Karena itu, Suharso mengajak semua pihak untuk saling bekerja sama dalam memulihkan dampak pandemi dan mewujudkan capaian SDG. Pemeriintah tidak bisa bekerja sendiri karena kompleksnya persoalan yang dihadapi. ”Strategi pemulihan ini harus menggunakan paradigma pembangunan baru yang memperhatikan aspek sosial, ekonomi, dan lingkungan.”
Langkah pemulihan
Menurut Armida, pemulihan pandemi yang sukses tidak hanya mampu menekan kemiskinan, tetapi juga mengatasi ketidaksetaraan dan kesenjangan. Pemahaman jender dalam berbagai kebijakan ekonomi penting untuk memastikan partisipasi penuh perempuan, menciptakan kesempatan yang setara, dan menghilangkan bias jender dalam program perlindungan sosial.
Pandemi membalik kerja keras dan pembangunan yang telah dicapai selama beberapa dekade terakhir.
Teknologi digital juga menjadi bagian penting dalam merespon pandemi. Saat karantina wilayah atau pembatasan sosial berlangsung, banyak aktivitas berpindah ke dunia maya. Namun, jumlah penduduk Asia Pasifik yang memiliki akses internet cepat amat sedikit sehingga menciptakan ketimpangan digital.

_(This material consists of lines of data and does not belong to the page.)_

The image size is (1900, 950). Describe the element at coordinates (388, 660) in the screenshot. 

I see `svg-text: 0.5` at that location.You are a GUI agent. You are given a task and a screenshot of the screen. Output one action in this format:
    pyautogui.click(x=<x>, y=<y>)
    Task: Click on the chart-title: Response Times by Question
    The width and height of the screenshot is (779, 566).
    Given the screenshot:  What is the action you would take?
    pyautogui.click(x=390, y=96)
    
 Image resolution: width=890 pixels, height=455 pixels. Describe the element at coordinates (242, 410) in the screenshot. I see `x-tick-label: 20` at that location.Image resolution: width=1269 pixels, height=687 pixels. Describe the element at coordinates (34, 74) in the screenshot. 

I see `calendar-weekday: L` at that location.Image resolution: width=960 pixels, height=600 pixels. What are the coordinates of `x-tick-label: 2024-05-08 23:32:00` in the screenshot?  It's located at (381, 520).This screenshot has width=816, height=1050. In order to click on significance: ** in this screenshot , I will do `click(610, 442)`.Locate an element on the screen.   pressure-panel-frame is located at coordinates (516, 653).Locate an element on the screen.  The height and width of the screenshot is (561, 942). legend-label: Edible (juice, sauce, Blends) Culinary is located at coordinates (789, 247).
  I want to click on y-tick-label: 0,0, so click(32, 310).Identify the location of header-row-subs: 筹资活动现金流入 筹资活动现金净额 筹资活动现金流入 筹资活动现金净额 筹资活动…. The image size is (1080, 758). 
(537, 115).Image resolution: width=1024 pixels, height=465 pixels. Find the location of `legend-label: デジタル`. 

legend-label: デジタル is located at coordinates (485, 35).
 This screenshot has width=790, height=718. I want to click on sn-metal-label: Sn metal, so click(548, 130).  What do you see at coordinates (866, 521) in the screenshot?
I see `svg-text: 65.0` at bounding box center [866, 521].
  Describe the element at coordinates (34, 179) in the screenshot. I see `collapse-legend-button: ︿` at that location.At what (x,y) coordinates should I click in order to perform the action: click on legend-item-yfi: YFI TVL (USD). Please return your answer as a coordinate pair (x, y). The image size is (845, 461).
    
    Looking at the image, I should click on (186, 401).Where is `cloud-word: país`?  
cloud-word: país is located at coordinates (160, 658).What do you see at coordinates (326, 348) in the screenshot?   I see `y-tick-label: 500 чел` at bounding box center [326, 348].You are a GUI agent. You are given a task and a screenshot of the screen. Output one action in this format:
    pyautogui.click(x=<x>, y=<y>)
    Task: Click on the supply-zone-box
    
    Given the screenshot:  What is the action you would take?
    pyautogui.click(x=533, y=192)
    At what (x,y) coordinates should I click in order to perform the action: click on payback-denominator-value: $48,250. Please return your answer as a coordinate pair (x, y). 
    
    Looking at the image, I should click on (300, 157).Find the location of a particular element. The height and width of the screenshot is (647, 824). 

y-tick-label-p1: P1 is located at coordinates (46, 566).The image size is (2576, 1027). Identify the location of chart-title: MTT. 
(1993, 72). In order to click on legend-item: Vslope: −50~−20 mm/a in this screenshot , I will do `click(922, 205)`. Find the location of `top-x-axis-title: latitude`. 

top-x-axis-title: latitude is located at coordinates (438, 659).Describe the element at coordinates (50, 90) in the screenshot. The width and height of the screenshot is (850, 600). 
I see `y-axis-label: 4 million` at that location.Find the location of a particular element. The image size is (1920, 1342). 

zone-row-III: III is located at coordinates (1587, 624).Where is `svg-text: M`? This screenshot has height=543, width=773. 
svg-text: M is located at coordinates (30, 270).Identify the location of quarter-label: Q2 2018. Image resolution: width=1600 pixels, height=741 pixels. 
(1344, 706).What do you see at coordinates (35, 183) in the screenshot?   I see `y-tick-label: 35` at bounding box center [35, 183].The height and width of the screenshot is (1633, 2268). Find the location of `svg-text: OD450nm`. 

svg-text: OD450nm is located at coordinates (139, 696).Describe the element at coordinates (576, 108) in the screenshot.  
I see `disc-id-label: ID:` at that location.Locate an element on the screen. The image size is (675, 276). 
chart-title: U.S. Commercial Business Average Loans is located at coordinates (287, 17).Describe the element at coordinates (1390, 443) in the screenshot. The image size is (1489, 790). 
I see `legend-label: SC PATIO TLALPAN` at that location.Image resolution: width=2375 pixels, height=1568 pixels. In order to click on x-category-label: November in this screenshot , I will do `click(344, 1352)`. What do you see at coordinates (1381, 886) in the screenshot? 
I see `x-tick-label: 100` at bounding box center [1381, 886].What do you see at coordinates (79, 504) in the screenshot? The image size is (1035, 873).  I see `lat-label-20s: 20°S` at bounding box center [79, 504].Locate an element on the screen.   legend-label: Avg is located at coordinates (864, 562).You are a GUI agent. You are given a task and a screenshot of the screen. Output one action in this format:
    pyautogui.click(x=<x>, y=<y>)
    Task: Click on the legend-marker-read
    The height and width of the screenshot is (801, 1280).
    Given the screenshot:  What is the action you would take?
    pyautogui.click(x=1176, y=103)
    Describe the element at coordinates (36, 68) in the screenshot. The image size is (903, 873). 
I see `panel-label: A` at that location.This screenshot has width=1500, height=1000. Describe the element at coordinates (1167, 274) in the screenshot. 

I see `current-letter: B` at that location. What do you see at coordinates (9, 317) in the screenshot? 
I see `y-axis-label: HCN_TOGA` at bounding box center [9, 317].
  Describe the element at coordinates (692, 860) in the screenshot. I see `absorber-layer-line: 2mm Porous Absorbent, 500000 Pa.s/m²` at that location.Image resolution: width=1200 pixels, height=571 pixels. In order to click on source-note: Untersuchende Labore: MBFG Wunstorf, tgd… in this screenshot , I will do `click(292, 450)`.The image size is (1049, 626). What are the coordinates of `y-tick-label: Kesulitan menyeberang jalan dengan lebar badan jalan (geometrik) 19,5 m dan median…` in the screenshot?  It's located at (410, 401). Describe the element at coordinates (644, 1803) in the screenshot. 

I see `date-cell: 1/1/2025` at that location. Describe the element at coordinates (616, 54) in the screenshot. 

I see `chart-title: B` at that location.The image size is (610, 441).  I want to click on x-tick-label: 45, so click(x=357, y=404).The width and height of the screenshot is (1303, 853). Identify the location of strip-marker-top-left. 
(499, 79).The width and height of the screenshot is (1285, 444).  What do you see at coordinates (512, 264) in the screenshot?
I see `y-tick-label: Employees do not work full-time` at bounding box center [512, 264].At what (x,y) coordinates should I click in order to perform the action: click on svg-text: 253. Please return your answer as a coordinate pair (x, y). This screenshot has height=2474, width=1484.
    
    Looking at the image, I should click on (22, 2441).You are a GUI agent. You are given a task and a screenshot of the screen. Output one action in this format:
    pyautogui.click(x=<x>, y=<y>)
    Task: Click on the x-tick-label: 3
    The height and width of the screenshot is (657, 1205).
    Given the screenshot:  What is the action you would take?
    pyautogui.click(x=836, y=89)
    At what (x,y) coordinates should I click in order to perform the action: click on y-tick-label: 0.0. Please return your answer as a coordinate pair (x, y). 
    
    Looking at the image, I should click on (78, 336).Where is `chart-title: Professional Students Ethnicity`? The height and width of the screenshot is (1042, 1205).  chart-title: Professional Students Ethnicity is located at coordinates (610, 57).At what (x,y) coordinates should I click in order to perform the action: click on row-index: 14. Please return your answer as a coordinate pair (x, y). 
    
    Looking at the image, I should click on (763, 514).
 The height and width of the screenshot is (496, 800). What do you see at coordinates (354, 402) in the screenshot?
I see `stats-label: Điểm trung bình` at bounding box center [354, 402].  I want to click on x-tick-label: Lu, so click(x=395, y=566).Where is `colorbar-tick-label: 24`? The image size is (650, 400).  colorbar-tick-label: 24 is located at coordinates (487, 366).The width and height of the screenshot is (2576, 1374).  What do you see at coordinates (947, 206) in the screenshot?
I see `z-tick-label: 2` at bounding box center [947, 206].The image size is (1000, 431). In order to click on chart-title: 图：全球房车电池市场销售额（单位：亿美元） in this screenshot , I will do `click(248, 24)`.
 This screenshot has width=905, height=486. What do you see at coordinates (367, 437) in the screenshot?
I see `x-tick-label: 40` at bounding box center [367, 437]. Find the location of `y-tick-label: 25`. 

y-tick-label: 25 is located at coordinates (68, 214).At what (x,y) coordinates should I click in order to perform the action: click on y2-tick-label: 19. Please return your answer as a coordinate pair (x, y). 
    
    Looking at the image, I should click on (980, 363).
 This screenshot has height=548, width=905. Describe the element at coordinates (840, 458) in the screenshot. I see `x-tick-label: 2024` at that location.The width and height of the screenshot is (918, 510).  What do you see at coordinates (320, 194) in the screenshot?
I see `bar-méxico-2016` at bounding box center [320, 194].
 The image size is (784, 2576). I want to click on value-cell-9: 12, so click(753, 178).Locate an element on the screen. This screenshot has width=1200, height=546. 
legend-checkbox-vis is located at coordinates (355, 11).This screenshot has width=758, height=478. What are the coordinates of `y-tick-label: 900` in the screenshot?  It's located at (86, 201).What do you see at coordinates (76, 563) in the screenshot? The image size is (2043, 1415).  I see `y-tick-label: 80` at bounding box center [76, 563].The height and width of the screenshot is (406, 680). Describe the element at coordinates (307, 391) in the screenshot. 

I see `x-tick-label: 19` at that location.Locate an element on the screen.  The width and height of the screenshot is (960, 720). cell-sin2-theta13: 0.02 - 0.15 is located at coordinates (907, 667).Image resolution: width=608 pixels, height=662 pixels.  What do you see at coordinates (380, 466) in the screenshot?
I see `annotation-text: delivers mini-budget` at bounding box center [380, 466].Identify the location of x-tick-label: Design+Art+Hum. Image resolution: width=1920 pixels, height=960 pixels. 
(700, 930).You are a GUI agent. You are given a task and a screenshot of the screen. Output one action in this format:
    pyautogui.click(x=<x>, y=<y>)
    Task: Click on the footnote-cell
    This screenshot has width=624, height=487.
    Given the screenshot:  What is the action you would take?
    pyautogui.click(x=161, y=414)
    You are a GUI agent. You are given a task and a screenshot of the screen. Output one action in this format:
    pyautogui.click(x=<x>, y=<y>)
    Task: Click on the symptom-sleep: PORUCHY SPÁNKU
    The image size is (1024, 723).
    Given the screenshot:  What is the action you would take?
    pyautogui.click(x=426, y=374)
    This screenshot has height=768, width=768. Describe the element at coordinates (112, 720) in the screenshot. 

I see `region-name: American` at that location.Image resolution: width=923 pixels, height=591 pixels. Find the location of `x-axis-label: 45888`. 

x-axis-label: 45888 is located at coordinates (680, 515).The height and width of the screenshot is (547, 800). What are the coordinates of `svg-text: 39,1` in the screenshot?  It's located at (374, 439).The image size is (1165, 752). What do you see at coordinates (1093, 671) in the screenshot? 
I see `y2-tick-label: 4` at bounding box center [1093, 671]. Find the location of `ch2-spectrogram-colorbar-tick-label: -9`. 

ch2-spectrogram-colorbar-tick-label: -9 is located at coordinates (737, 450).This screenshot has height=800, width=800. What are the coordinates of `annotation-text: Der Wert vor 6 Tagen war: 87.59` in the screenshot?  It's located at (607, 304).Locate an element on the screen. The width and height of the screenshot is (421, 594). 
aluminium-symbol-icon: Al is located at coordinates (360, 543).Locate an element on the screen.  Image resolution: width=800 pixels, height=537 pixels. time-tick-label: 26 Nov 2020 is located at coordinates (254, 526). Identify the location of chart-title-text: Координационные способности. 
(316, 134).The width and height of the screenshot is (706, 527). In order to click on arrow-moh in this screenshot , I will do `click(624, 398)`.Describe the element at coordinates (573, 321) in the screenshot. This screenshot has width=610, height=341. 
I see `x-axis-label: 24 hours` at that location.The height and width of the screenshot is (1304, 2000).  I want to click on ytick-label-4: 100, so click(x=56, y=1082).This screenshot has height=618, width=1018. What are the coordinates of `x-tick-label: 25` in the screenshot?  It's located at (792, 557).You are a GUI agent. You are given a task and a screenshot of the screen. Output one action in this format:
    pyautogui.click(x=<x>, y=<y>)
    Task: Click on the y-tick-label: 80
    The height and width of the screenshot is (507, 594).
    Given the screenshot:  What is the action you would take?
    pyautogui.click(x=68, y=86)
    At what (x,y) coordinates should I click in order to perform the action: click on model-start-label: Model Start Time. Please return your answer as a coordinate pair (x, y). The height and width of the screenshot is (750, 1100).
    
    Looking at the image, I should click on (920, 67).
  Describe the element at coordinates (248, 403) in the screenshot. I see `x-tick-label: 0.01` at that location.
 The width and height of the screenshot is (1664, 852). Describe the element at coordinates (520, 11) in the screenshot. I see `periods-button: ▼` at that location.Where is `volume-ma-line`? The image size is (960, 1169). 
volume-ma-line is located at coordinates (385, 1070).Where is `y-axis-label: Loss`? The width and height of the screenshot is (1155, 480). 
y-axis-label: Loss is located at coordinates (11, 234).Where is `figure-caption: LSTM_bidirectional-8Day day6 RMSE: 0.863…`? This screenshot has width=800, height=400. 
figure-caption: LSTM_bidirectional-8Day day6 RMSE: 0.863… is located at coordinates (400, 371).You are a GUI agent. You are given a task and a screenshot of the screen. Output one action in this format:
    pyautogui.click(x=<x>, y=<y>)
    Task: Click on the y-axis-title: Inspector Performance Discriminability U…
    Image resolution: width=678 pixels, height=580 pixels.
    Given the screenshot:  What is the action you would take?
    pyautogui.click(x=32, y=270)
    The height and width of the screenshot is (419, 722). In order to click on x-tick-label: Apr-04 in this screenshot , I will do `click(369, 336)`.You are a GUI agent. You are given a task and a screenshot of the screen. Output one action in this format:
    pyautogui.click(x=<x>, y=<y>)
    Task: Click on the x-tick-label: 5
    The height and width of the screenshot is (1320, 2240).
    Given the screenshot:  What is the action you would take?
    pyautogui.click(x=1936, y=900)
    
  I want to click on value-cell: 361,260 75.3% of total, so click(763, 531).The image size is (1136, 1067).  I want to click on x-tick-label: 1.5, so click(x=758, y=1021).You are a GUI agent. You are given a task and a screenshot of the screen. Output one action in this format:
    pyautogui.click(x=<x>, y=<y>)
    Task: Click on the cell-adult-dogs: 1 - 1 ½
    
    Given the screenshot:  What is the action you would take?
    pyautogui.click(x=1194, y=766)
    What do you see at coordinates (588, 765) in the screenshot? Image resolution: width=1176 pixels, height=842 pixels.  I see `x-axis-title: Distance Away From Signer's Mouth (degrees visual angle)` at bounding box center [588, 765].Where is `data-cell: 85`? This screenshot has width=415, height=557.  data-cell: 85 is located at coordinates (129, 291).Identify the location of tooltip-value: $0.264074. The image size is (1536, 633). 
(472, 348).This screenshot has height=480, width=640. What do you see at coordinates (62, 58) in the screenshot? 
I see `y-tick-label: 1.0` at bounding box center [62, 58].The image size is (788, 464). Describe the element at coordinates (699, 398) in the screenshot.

Karena itu, percepatan investasi infrasruktur teknologi komunikasi dan informasi jadi langkah penting untuk pulih dari pandemi.
Pemulihan berbasis ekonomi hijau juga penting untuk memastikan pertumbuhan dan pembangunan ekonomi yang berkelanjutan. Investasi ke pembangkit listrik berbasis sumber energi baru dan terbarukan harus terus didorong sembari mengembangkan sistem transportasi ramah lingkungan dan sistem pendukung kota cerdas.
Selain itu, respons pemerintah dalam menangani Covid-19 perlu menjunjung tinggi hak asasi manusia dan menerapkan tata kelola pemerintahan yang baik. Pada kenyataannya, respons yang diambil dalam penanganan Covid-19 sangat terkait dengan pencapaian target SDG.
Sementara itu, Bambang mengingatkan, salah satu kunci keberhasilan pencapaian target SDG adalah keterlibatan aktor lokal, baik pemerintah daerah, tokoh masyarakat, tokoh agama, akademisi dan perguruan tinggi, maupun sektor swasta.
”Sebanyak dua pertiga dari 169 target SDG membutuhkan keterlibatan pemerintah daerah dalam pelaksanannya,” tambahnya. Selain itu, keberadaan 19 pusat kajian SDG di beberapa universitas juga membantu dalam melokalkan SDG, baik dalam analisis data, memformulasikan kebijakan, membangun kapasitas sumber daya di daerah, maupun merekomendasikan kebijakan.